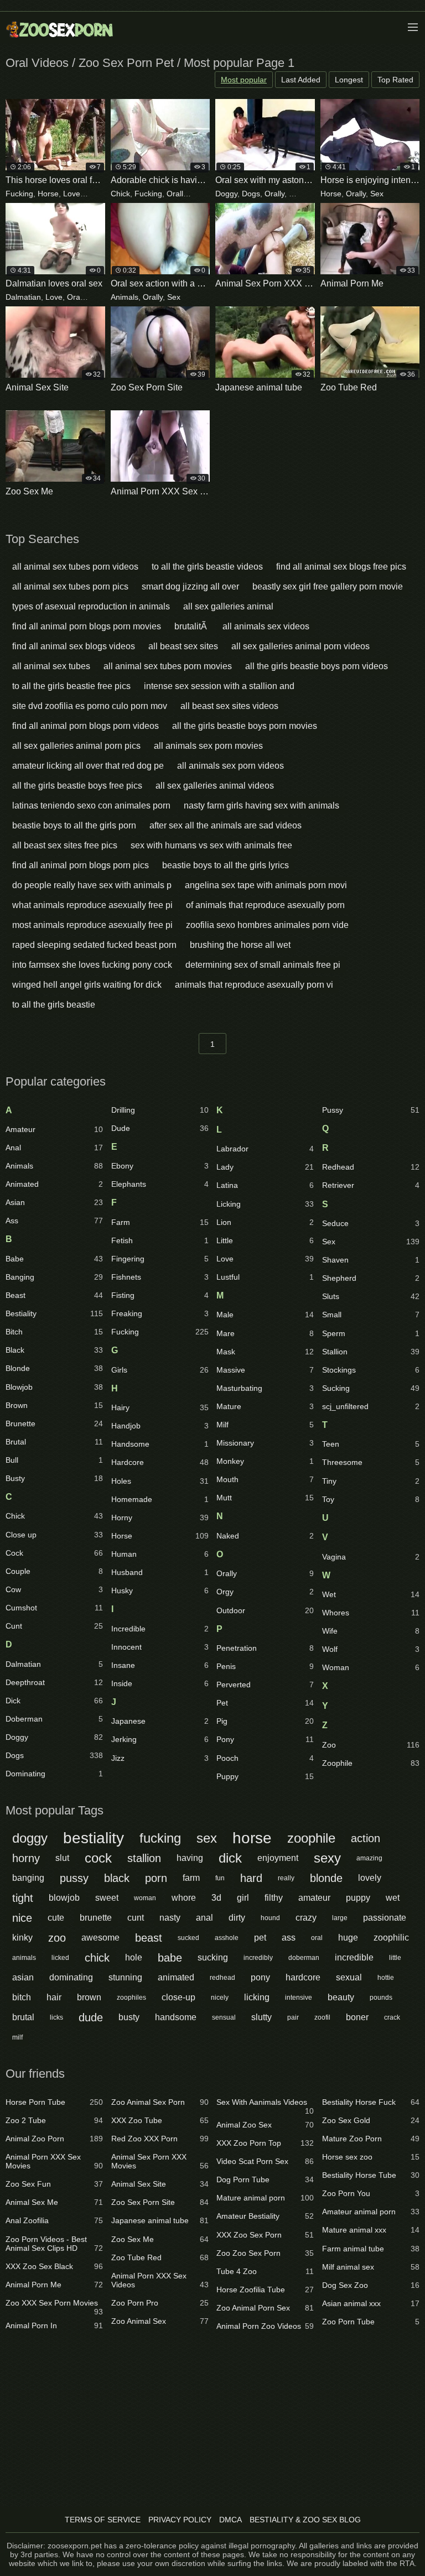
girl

- - -

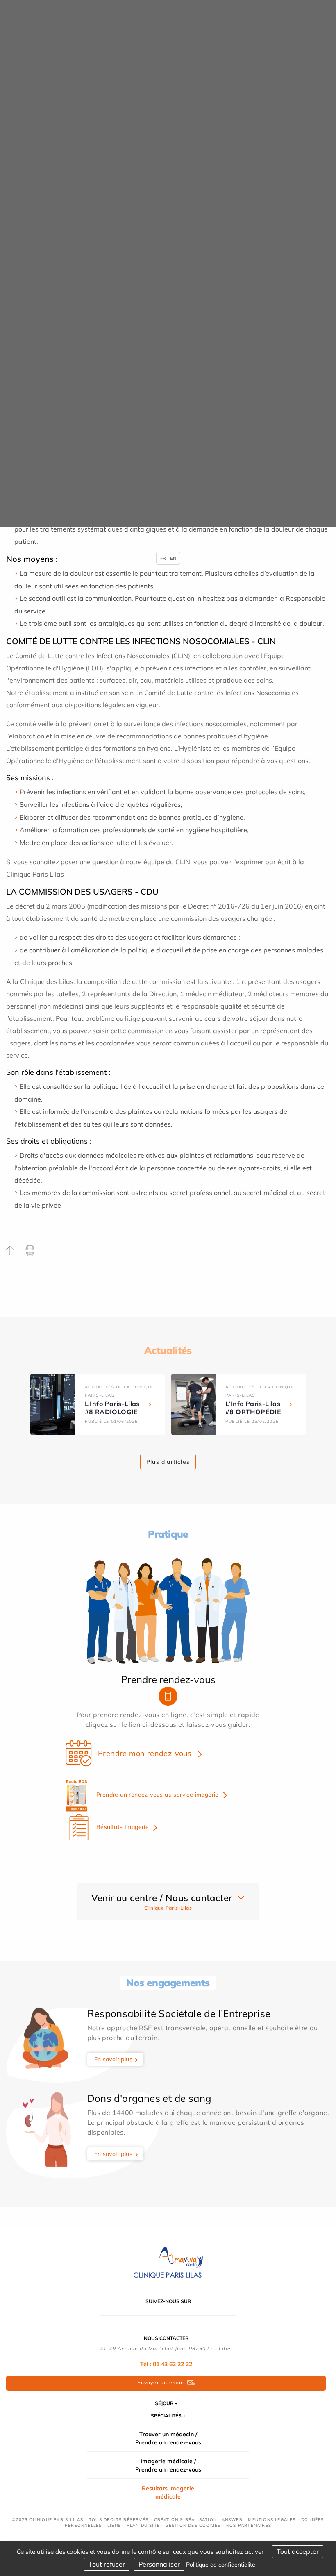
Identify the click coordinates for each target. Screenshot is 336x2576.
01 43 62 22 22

- - -

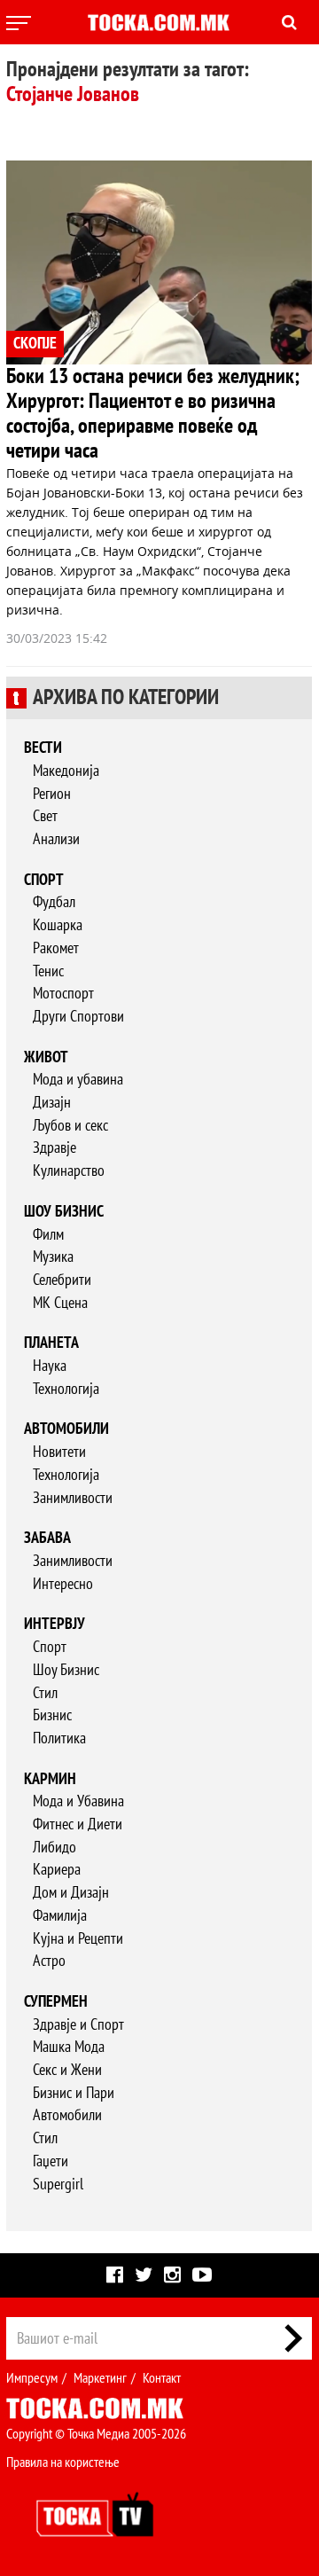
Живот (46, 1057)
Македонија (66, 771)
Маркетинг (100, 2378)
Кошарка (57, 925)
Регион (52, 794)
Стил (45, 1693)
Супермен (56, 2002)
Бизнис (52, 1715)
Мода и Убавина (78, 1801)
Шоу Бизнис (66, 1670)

- - -

REQUIRED ACTION.
Among the entries above, the lines between the ones containing "Македонија (66, 771)" and "Шоу Бизнис (66, 1670)", inclusive, are to be transcribed exactly. No other line is to be given.

WRITTEN ANSWER.
Македонија (66, 771)
Маркетинг (100, 2378)
Кошарка (57, 925)
Регион (52, 794)
Стил (45, 1693)
Супермен (56, 2002)
Бизнис (52, 1715)
Мода и Убавина (78, 1801)
Шоу Бизнис (66, 1670)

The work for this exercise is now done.